Yes indeedy, the first film cost around $15,000 dollars to make. A couple of cameras, a key grip or two, and you've got yourself a couple hundred million dollars in profits. "Paranormal Activity 2" and "Paranormal Activity 3" cost an additional $8 million to make, and combined they earned over $380 million worldwide for Paramount Pictures. This is an extremely big deal, because although we couldn't have financed anything after the original "Paranormal Activity" (unless you're rich), we could have gotten the ball rolling in 2009. And here, on the eve of "Paranormal Activity 4" being released, you and I would be in Bimini, sipping our tropical drinks. Case in point, this weekend saw the release of "Sinister," a movie that boasts a $3 million production budget… and already has $18 million in box office receipts. That "buy low, sell high" method is starting to gain some serious traction, eh?

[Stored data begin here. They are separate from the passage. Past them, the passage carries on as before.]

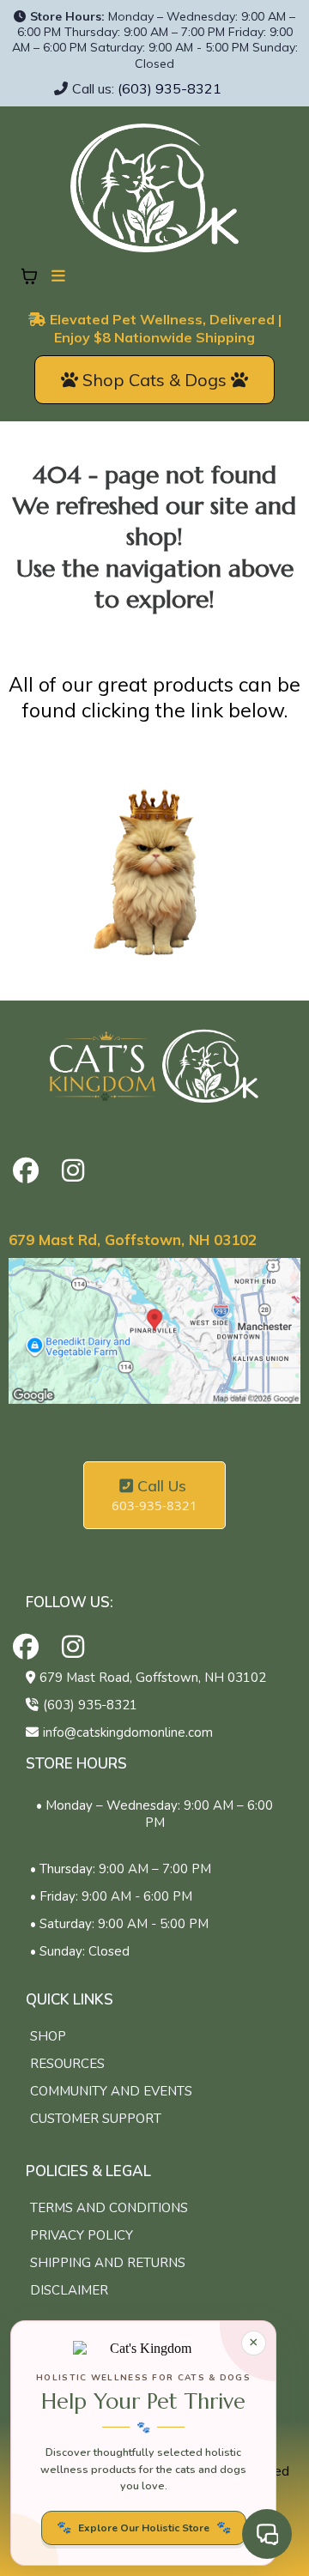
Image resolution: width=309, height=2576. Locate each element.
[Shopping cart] (29, 276)
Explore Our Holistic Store (144, 2527)
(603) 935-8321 (169, 88)
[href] (154, 1331)
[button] (55, 276)
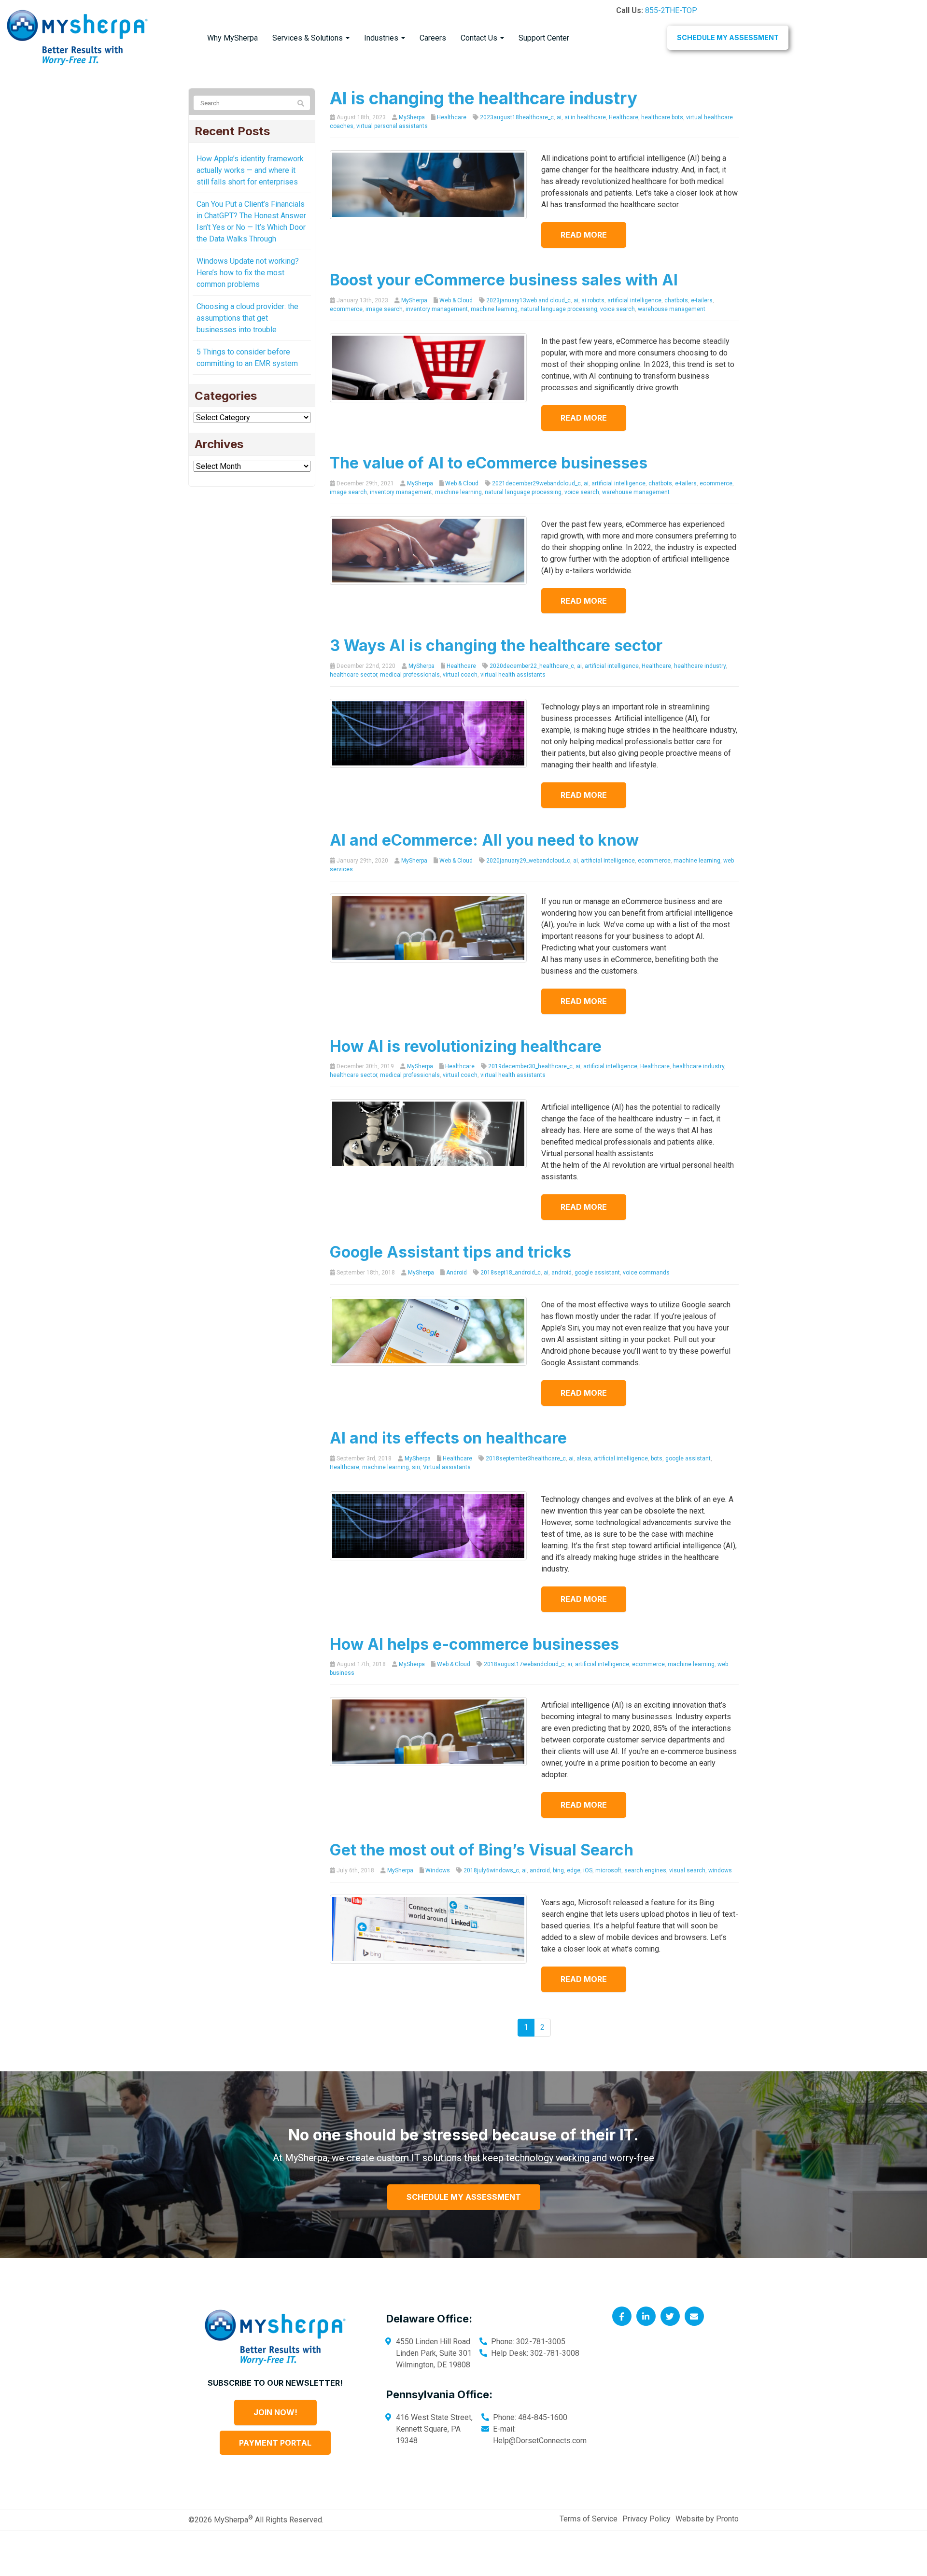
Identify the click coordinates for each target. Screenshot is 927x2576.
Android (456, 1272)
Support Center (544, 37)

"Well, yeah," I hear the Internet saying, "But Paramount and Summit probably spent a small fortune in marketing!" This is true, and it can't be overlooked, for if you and I made "ParaLaremy Activity" for $15,000 and then didn't market it at all, it would make the same sound as a tree in the forest, provided that tree had been cut down about a year prior. In other words, no sound at all. Without the significant marketing channels the major studios travel in, making a film on the cheap still leaves you out of pocket on whatever the film costs, right? Well no, not exactly, not anymore.
Three factors are changing in favor of the $15,000 film. The first is the ability to even make a film at that price, which has become somewhat taken for granted. Rapid growth in the DSLR market has led to everyone being able to make a reasonably solid short for basically nothing. Find a friend, shoot a film and see what happens. 99.9 percent of the time, that answer will still be nothing, but the ratio is ripe for change based upon our next two factors.

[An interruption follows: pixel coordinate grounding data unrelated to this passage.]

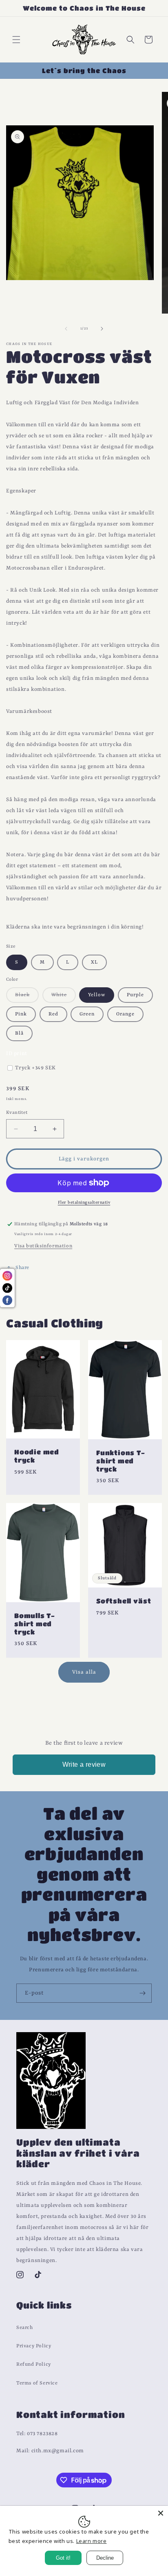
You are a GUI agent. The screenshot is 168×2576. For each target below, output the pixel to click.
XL (94, 962)
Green (87, 1014)
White (63, 997)
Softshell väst (123, 1601)
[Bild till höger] (102, 329)
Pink (21, 1014)
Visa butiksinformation (43, 1246)
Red (53, 1014)
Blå (19, 1033)
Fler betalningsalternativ (84, 1202)
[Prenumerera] (142, 1993)
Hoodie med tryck (36, 1456)
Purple (135, 995)
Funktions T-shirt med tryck (120, 1460)
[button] (16, 40)
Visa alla (84, 1672)
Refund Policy (33, 2365)
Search (24, 2328)
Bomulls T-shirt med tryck (34, 1624)
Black (27, 997)
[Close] (161, 2513)
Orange (125, 1014)
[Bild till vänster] (66, 329)
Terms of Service (37, 2383)
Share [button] (22, 1268)
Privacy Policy (33, 2346)
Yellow (96, 995)
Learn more (91, 2541)
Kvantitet (17, 1112)
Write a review (84, 1764)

This week, David Fincher turned to Kickstarter to raise $400,000 dollars. Charlie Kaufman raised a similar amount in September. Between the two of them, you will note a healthy five Academy Award Nominations, with one victory for the "Eternal Sunshine of the Spotless Mind" screenplay. Both of them decided they'd be better off starting their project with public funds, and even a slight affinity for math indicates $400,000 is more than $15,000. Naturally, though neither of us is Charlie or David, you have to feel emboldened by the rapid growth of Kickstarter.

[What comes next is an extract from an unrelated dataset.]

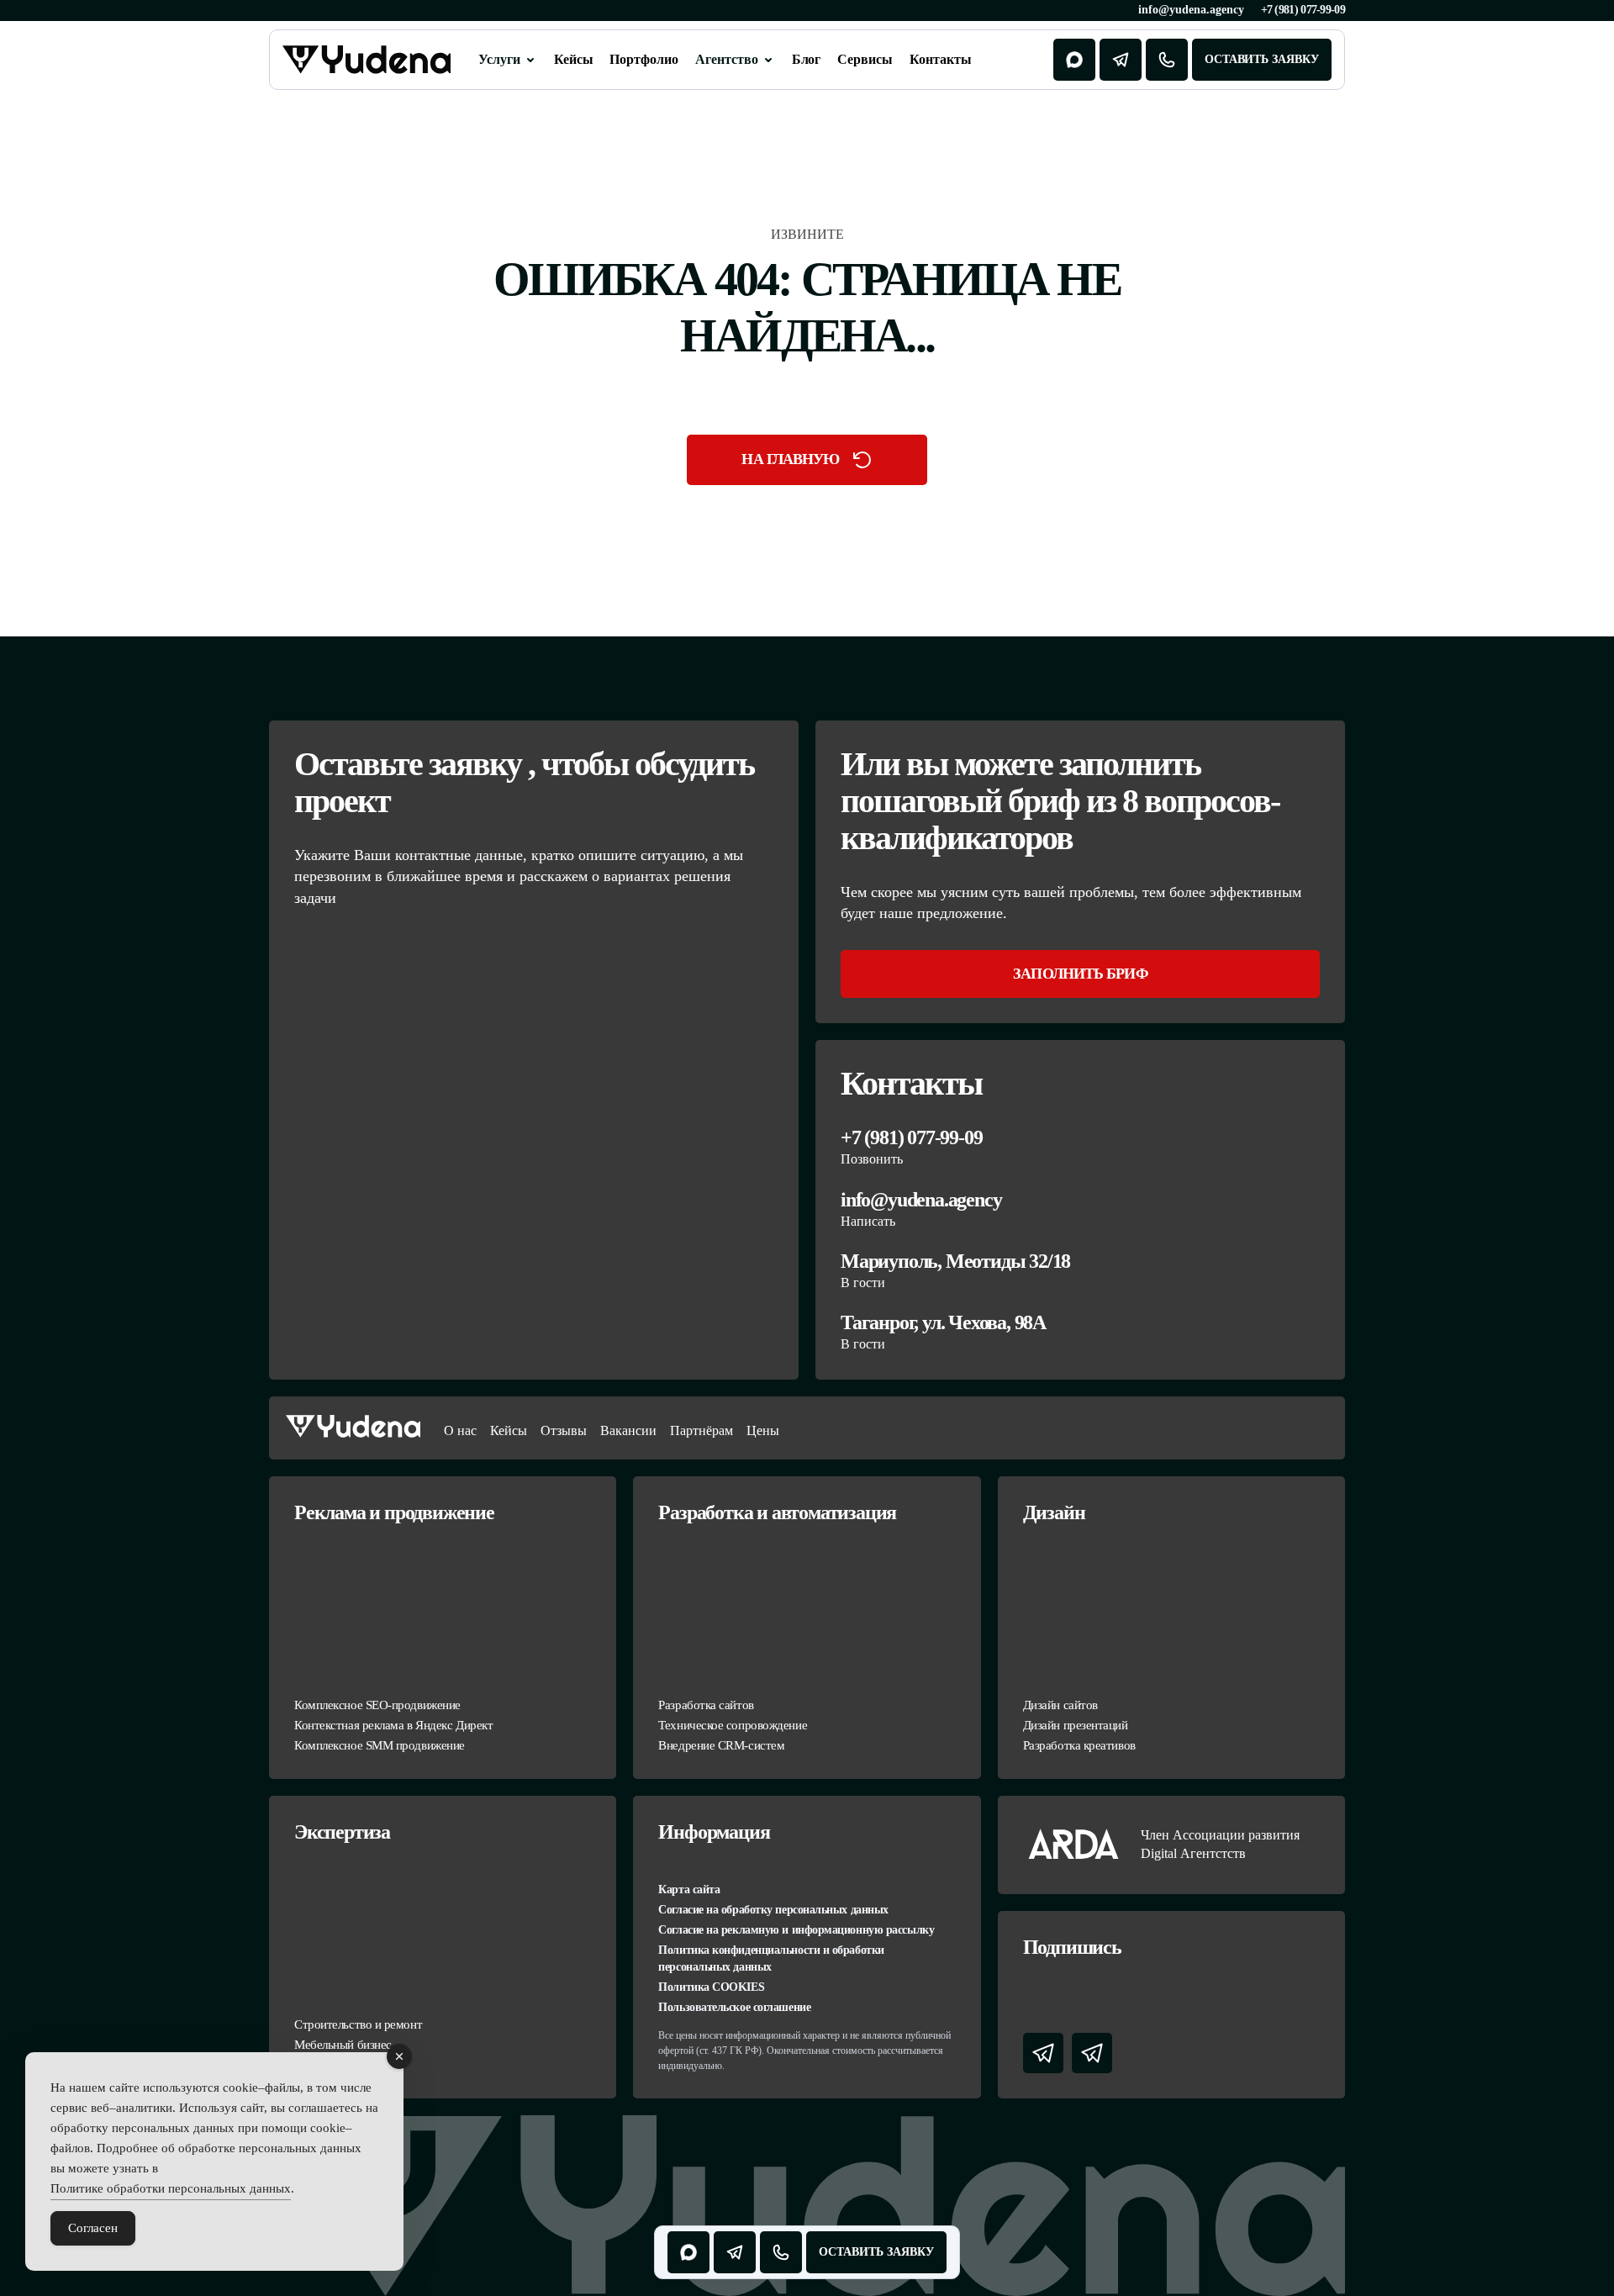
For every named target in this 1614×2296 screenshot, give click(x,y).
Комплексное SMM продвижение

Last on the game-changing list is the oft-mentioned growth of social media. Keep in mind neither Fincher or Kaufman had any marketing dollars to advertise their Kickstarter projects. They simply created and then let Twitter do the rest of the work. When crowdsourcing meets social networking meets lower technical costs, you're going to see a tectonic shift in how movies get made, and so too what becomes popular after the film is completed. That's where we are now, even if we're merely looking over the edge of a new world.
Turning back to "Sinister," it would also be hard not to notice the name C. Robert Cargill under the screenplay credits, a fella who came up on the Internet (here and here), proving the barriers to entry are slowly breaking down as well. More opportunity, less personal cost, cheaper marketing angles and easier ways to raise money? That's basically the formula for rapid growth, no matter the current gatekeepers.
So, this weekend, when you see "Paranormal Activity 4" for the scares, keep in mind that the future isn't so scary after all. We're entering a new golden age of cinema, one that finally makes use of creative kids from Kansas City to Portland, the fully realized democratization of film.